- Brazil's real and Peru’s sol at risk after yuan devaluation
- Most vulnerable currencies have export exposure to China
Forget the “Fragile Five.” These days, strategists at Morgan Stanley are worried about what could be called the “Troubled Ten.”
That’s how many nations they say are particularly at risk since China devalued the yuan. While the analysts haven’t used the term themselves, it’s as good a description as any for the currencies -- from the Brazilian real to Peru’s sol and South Korea’s won -- which have trading ties making them susceptible to a slowdown in the world’s second-biggest economy.
“It’s all about vulnerability,” said Hans Redeker, the London-based global head of foreign-exchange strategy at Morgan Stanley. “Major victims of the policy change this time are currencies of countries with high export exposure and export competitiveness with China.”
Morgan Stanley was right about the Fragile Five. Those currencies include four of the developing world’s eight worst performers since the phrase was coined in 2013. The real, together with Turkey’s lira, South Africa’s rand, the Indian rupee and Indonesian rupiah, have suffered as rising global interest rates make it more difficult for the countries to finance their current-account deficits.
For Redeker, the biggest challenge now is a lack of global growth. While central banks in Japan, Europe and the U.S. have rolled out record stimulus, the world’s economy will expand at the slowest pace since 2009 this year, according to International Monetary Fund forecasts.
That “lukewarm” recovery means China won’t be able to rely on exports to drive expansion, said the strategist, whose firm was the second-highest ranked forecaster of the dollar versus the yuan, according to data compiled by Bloomberg for the four quarters ended June 30. In turn, the slower growth will also put China’s trading partners in the crosshairs.
There’s some overlap between the Fragile Five and the new at-risk list, with the rand and real to be found in both. Also vulnerable to China’s slowdown are the Thai baht, the Singapore and Taiwan dollars, the Chilean and Colombian pesos, Russia’s ruble and the won and the sol, according to Redeker.
China is the top export destination for most of the countries on the troubled 10 list, data compiled by Bloomberg show. The nation accounted for 37 percent of South Africa’s exports and 30 percent of South Korea’s in 2014.
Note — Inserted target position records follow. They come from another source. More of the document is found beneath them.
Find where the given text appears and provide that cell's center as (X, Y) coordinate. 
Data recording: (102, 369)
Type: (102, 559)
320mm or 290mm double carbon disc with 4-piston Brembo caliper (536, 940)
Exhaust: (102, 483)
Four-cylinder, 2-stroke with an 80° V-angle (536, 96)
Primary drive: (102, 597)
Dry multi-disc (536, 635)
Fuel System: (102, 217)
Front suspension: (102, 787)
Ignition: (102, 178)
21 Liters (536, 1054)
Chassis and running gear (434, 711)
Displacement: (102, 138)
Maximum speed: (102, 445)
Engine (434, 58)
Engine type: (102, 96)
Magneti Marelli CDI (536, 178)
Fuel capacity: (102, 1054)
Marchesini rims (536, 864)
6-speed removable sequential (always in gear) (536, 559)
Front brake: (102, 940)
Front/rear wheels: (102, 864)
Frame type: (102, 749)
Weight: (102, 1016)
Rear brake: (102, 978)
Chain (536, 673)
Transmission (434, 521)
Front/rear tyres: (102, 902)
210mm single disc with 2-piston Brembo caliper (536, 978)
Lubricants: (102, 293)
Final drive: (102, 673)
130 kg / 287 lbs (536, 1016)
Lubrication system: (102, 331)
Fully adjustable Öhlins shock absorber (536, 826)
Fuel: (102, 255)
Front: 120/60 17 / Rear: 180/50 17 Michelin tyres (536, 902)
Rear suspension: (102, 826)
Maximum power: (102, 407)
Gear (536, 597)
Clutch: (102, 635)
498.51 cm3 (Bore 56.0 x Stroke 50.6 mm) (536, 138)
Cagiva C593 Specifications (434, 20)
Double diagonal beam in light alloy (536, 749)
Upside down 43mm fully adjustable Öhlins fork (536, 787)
Investors were jolted last week as China implemented the biggest depreciation of the yuan since 1994, raising concern that authorities plan to use a lower exchange rate to shore up the weakest growth in more two decades.
The move rippled through global markets, weakening the currencies of the Asian countries that compete with China for exports and sending developing-nation stocks into a bear market. A Bloomberg index tracking major emerging-market currencies, already under pressure from slowing growth and a slump in commodity prices, fell 0.9 percent last week to a record low.
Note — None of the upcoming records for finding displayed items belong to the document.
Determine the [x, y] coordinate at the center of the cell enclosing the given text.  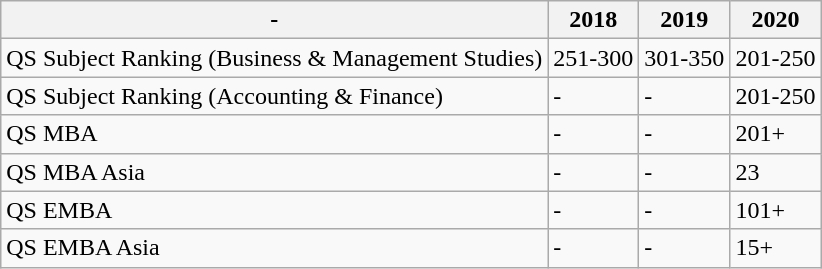
201+ [776, 134]
23 [776, 172]
15+ [776, 248]
QS Subject Ranking (Business & Management Studies) [274, 58]
QS MBA Asia [274, 172]
QS MBA [274, 134]
2019 [684, 20]
301-350 [684, 58]
QS EMBA Asia [274, 248]
QS EMBA [274, 210]
101+ [776, 210]
2020 [776, 20]
2018 [594, 20]
QS Subject Ranking (Accounting & Finance) [274, 96]
251-300 [594, 58]
Identify which cell holds the provided text, then report its (X, Y) central coordinate. 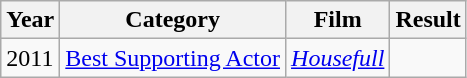
Year (30, 20)
Housefull (338, 58)
Category (173, 20)
Best Supporting Actor (173, 58)
Result (428, 20)
Film (338, 20)
2011 (30, 58)
From the cell containing the given text, extract its center point as (x, y) coordinate. 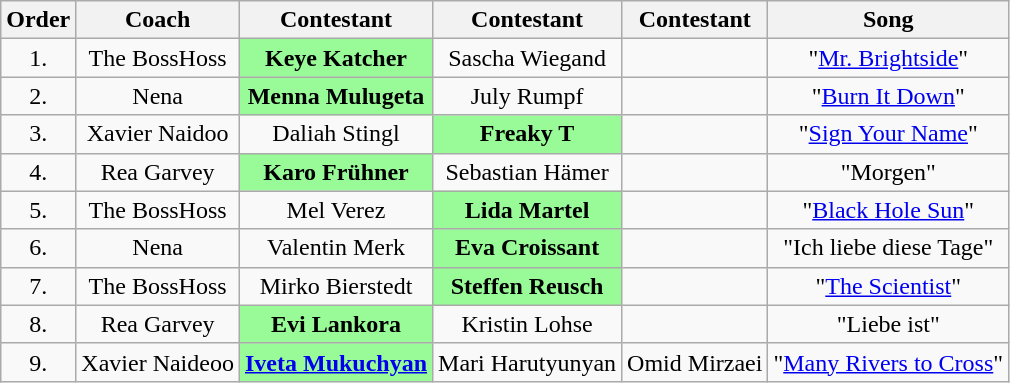
Iveta Mukuchyan (336, 362)
Mel Verez (336, 210)
Lida Martel (528, 210)
"Liebe ist" (888, 324)
8. (38, 324)
7. (38, 286)
"Black Hole Sun" (888, 210)
"Sign Your Name" (888, 134)
6. (38, 248)
Omid Mirzaei (695, 362)
Freaky T (528, 134)
Xavier Naideoo (158, 362)
"Many Rivers to Cross" (888, 362)
Steffen Reusch (528, 286)
5. (38, 210)
Valentin Merk (336, 248)
Daliah Stingl (336, 134)
"Mr. Brightside" (888, 58)
Kristin Lohse (528, 324)
1. (38, 58)
3. (38, 134)
Order (38, 20)
Xavier Naidoo (158, 134)
"The Scientist" (888, 286)
July Rumpf (528, 96)
2. (38, 96)
"Ich liebe diese Tage" (888, 248)
Mirko Bierstedt (336, 286)
"Burn It Down" (888, 96)
Sascha Wiegand (528, 58)
Sebastian Hämer (528, 172)
9. (38, 362)
Eva Croissant (528, 248)
Menna Mulugeta (336, 96)
Karo Frühner (336, 172)
Mari Harutyunyan (528, 362)
Coach (158, 20)
Evi Lankora (336, 324)
4. (38, 172)
Song (888, 20)
"Morgen" (888, 172)
Keye Katcher (336, 58)
Determine the (x, y) coordinate at the center of the cell enclosing the given text.  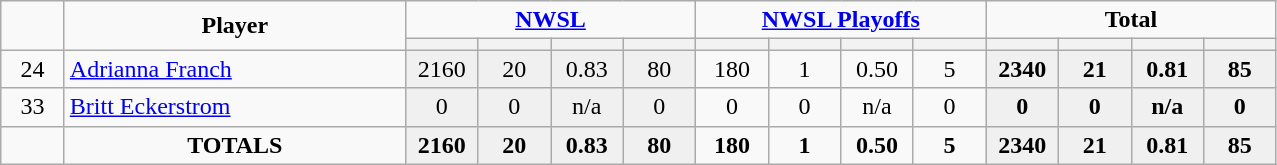
TOTALS (234, 145)
24 (33, 69)
NWSL Playoffs (841, 20)
Britt Eckerstrom (234, 107)
Adrianna Franch (234, 69)
NWSL (550, 20)
Player (234, 26)
Total (1131, 20)
33 (33, 107)
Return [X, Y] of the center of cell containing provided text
“The move by China has introduced further concerns on foreign-exchange valuations in emerging markets,” said Chris Chapman, a London-based fixed-income trader at Manulife Asset Management, which oversees $302 billion. “We have reduced our EM positions over time as the risk-reward profiles have changed, and will continue to monitor.”
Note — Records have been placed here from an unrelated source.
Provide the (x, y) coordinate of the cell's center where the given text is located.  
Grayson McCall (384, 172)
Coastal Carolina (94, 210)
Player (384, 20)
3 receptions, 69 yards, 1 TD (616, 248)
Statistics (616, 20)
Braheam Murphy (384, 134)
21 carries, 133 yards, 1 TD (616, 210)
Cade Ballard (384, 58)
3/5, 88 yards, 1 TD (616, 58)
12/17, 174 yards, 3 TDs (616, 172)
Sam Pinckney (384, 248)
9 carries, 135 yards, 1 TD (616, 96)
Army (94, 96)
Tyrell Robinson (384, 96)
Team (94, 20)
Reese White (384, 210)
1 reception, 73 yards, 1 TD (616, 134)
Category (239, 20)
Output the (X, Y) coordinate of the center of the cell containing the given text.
Even with the yuan roiling markets, investors still see the Federal Reserve sticking to its plan to raise interest rates for the first time in nine years, threatening to lure capital away from emerging markets. Futures contracts show traders see a 75 percent chance the U.S. central bank will move by year-end.
It will take a sizable fiscal package to boost China’s economy and reverse the selloff in emerging markets, according to Redeker -- and it’s not clear that will be forthcoming.
“The biggest concern is that we are not going to turn the corner and the economic performance in China will continue to disappoint,” he said. “Investors will watch China data closely and trade the yuan accordingly.”